- **Goal of the exercise**:
Start the copy at the line holding "Instruction: Click the" and continue it exactly through the last line of the entries, leaving out pictures and anything else.

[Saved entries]
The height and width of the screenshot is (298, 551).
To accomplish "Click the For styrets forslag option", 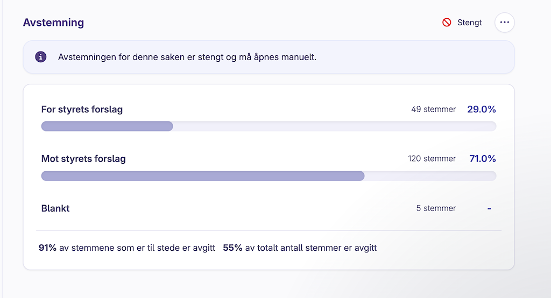I will coord(82,110).
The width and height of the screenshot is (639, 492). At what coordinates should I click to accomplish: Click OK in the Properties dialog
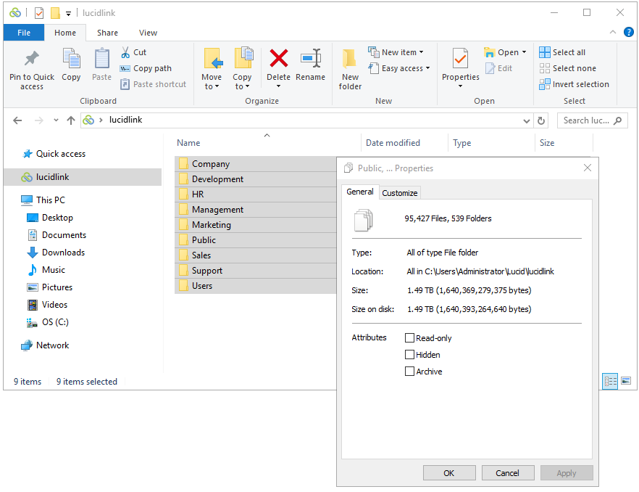click(x=449, y=472)
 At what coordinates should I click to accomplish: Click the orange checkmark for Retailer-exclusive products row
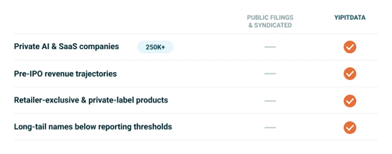point(350,101)
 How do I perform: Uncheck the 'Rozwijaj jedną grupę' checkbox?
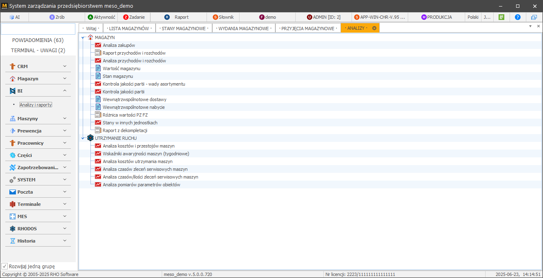pyautogui.click(x=4, y=266)
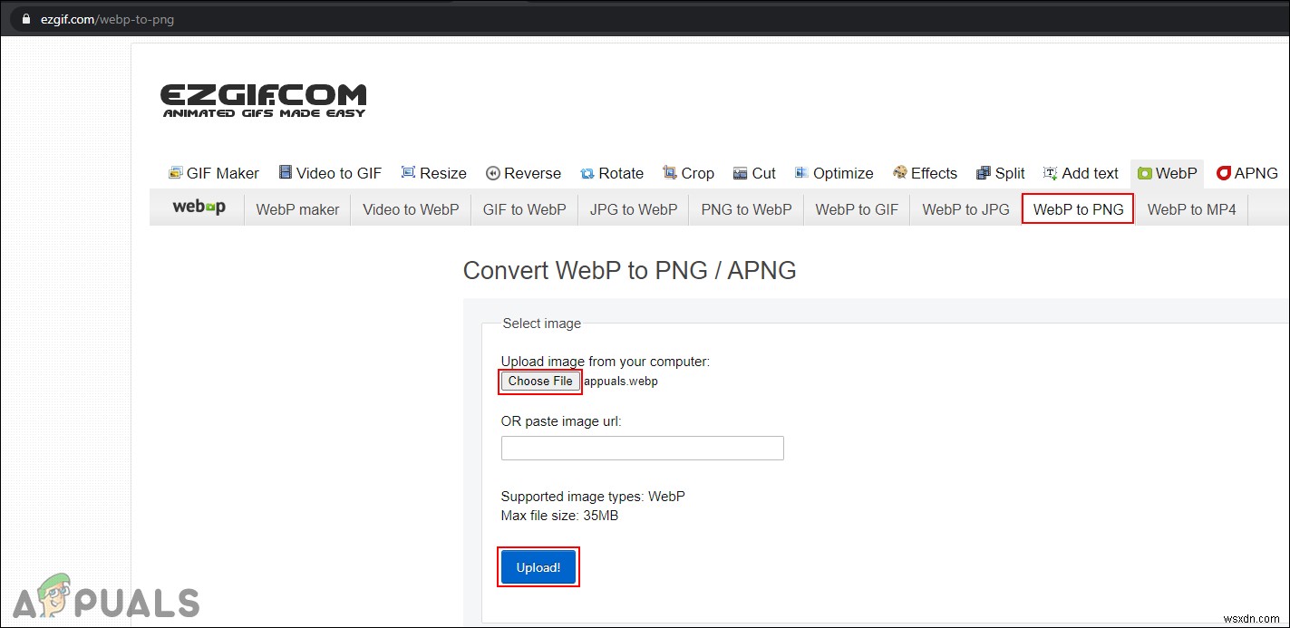Viewport: 1290px width, 628px height.
Task: Open the Rotate tool
Action: [x=612, y=172]
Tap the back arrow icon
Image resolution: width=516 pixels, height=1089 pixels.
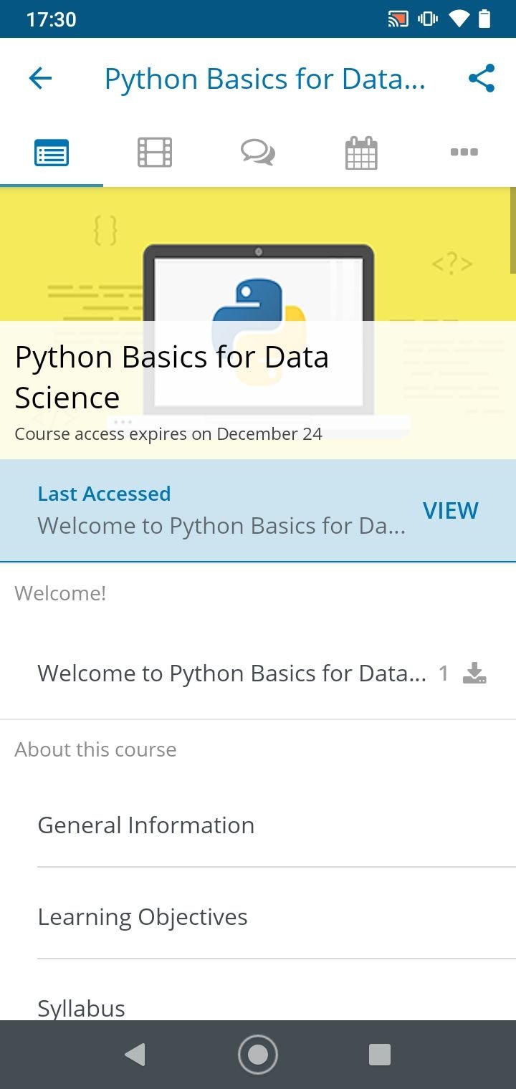tap(40, 78)
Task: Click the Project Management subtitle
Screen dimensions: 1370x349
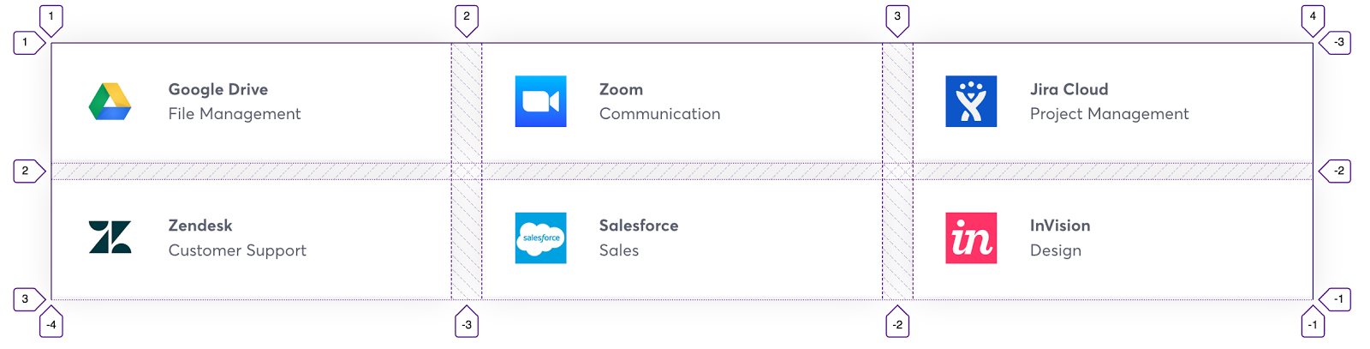Action: coord(1109,113)
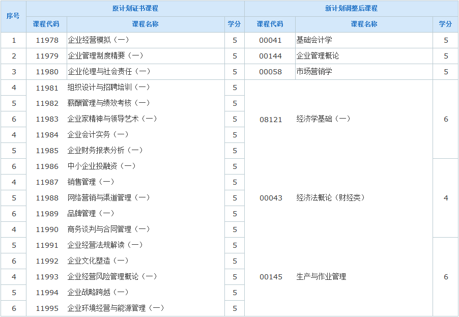This screenshot has height=317, width=459.
Task: Click course code 11990
Action: (47, 229)
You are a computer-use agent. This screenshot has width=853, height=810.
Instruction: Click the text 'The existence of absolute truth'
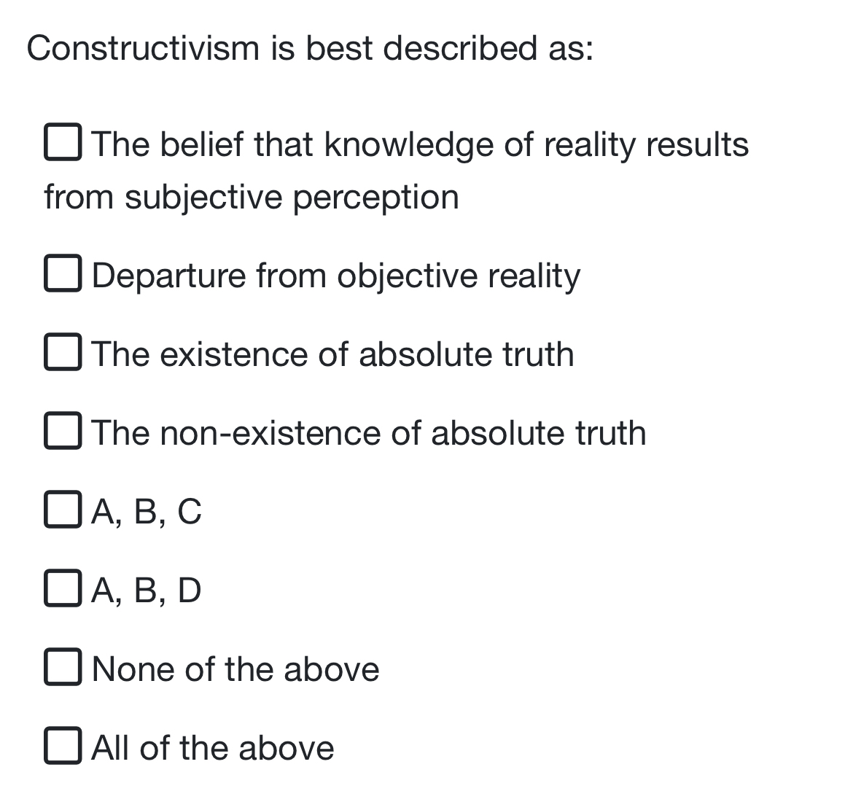[332, 355]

- **Written response**:
Instruction: Click the text 'The existence of absolute truth'
[332, 355]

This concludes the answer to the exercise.